══ SOURCE MATERIAL ══

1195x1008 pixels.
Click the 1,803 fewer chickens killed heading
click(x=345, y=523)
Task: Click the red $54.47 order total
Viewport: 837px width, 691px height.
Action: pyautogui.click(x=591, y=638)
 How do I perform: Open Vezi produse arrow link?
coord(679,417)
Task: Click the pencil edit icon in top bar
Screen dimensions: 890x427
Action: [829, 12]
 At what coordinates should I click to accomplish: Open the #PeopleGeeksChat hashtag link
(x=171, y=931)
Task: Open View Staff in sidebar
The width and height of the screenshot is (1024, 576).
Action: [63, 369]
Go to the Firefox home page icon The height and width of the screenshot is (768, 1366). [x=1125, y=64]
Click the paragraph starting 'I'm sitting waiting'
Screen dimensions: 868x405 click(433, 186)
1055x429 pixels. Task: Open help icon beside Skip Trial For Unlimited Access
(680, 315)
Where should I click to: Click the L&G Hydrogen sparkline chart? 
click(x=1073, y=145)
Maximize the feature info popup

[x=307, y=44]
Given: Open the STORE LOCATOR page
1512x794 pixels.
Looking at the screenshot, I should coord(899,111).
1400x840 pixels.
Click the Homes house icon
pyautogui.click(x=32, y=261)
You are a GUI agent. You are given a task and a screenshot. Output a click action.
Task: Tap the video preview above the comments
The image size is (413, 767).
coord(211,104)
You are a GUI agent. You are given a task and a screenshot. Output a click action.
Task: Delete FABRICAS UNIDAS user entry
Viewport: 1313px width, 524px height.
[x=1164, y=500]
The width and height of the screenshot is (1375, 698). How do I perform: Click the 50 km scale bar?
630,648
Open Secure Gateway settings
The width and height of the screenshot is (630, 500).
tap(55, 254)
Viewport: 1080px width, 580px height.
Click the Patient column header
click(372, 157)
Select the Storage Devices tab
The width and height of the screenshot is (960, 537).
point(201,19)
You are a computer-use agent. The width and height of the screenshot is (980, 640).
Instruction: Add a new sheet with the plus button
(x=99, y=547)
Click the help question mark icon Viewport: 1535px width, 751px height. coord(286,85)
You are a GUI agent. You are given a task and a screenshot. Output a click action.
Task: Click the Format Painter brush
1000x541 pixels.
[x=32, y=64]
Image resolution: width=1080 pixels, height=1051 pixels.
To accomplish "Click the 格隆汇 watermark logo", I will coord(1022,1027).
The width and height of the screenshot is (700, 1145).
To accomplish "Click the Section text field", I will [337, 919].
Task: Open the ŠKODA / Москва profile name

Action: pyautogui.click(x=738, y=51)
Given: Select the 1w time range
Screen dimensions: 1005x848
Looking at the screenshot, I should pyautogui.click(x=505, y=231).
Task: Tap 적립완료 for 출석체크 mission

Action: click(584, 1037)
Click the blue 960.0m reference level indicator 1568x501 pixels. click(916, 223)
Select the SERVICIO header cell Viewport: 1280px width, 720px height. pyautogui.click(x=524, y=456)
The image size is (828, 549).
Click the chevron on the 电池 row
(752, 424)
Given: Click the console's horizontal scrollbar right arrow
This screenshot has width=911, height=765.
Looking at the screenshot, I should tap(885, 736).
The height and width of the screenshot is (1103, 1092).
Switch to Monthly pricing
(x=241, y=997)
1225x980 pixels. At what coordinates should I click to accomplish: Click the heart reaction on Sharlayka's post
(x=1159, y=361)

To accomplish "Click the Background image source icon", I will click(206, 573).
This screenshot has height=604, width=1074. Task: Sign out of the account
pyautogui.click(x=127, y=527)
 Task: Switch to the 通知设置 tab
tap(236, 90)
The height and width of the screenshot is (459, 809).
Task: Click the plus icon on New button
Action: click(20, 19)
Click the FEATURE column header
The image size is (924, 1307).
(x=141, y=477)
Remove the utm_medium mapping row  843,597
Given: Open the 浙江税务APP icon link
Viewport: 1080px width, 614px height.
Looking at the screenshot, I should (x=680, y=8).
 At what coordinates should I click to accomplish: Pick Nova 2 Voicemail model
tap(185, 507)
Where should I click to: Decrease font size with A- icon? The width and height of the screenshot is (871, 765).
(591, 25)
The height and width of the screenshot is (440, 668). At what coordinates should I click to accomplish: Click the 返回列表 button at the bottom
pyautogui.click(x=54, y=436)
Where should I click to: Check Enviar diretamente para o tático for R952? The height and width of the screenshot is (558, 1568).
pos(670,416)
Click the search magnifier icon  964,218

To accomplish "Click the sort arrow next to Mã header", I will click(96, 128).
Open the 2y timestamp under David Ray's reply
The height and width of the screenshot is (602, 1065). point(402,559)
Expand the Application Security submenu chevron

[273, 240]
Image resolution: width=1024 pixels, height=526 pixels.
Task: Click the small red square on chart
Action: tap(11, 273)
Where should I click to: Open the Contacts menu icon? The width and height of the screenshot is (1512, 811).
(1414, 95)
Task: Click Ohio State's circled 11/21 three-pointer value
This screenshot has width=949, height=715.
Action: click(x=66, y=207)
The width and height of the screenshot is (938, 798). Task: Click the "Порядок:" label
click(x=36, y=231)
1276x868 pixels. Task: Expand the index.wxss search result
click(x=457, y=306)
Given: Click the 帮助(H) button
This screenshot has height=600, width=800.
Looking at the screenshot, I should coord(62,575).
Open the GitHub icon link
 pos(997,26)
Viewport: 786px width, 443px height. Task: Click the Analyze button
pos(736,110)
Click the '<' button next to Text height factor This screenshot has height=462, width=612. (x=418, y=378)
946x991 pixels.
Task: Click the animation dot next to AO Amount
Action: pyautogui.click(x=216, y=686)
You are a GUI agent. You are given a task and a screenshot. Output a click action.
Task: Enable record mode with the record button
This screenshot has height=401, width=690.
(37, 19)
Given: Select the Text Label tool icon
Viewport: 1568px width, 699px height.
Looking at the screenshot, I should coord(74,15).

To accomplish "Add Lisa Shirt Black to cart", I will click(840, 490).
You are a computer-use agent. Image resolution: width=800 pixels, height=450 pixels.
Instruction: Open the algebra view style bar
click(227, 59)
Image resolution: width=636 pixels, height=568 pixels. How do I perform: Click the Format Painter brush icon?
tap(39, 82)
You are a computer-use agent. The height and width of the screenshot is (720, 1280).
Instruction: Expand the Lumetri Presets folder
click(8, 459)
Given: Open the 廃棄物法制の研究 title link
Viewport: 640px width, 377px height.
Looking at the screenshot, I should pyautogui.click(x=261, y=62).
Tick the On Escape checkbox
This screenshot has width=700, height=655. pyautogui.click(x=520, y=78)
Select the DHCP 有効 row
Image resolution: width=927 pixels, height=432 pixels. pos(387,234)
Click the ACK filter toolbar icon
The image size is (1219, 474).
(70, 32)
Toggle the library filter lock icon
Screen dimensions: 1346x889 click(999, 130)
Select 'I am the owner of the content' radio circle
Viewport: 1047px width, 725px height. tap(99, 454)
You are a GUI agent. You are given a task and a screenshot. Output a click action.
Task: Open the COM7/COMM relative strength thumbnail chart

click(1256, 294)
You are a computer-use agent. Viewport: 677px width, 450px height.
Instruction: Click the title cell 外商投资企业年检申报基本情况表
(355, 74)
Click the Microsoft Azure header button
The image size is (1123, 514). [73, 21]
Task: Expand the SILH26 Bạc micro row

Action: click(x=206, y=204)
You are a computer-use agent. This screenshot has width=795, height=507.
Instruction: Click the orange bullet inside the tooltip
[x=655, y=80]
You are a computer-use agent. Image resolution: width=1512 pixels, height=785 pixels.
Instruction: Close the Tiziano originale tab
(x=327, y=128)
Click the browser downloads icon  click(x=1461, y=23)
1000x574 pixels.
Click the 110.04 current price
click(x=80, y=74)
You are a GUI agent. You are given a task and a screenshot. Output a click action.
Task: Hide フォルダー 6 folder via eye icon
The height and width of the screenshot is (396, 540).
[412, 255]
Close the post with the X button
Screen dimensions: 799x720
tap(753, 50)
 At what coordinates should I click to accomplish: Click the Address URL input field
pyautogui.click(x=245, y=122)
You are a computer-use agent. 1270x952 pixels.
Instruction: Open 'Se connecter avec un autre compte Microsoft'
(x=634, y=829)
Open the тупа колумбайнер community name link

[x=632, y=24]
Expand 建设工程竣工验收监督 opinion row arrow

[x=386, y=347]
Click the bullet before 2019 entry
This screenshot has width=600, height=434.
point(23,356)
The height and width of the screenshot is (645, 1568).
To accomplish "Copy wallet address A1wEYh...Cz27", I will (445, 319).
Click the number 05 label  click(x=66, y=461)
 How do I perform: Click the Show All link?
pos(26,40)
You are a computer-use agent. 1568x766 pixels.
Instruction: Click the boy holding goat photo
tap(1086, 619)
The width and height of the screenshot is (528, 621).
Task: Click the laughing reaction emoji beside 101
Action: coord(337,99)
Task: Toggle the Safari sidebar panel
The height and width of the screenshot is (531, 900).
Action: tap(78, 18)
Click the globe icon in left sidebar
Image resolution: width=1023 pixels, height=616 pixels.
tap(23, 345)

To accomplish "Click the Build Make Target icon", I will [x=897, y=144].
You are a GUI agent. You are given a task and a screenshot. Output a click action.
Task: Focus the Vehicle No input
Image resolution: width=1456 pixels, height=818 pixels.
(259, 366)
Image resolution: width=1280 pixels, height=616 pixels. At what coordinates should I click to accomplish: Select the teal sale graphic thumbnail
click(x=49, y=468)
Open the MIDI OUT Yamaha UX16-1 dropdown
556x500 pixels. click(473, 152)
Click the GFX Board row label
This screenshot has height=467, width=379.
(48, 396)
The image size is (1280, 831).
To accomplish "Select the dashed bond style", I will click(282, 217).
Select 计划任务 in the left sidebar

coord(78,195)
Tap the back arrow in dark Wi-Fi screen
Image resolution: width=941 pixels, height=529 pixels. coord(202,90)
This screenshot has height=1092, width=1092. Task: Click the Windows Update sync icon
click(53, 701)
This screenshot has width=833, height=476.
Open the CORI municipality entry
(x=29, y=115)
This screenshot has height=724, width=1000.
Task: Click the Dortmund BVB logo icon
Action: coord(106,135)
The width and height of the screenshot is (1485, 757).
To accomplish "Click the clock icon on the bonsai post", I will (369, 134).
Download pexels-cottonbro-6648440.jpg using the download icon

═══

**WHAT IS BEING ASKED:** Above this task is a listing. Restate, word for word and with nothing added, the lines from the one with "1000x541 pixels." through the one with "The image size is (828, 549).".

**TASK RESULT:**
1000x541 pixels.
[x=32, y=64]
Image resolution: width=1080 pixels, height=1051 pixels.
To accomplish "Click the 格隆汇 watermark logo", I will coord(1022,1027).
The width and height of the screenshot is (700, 1145).
To accomplish "Click the Section text field", I will [337, 919].
Task: Open the ŠKODA / Москва profile name

Action: pyautogui.click(x=738, y=51)
Given: Select the 1w time range
Screen dimensions: 1005x848
Looking at the screenshot, I should pyautogui.click(x=505, y=231).
Task: Tap 적립완료 for 출석체크 mission

Action: click(584, 1037)
Click the blue 960.0m reference level indicator 1568x501 pixels. click(916, 223)
Select the SERVICIO header cell Viewport: 1280px width, 720px height. pyautogui.click(x=524, y=456)
The image size is (828, 549).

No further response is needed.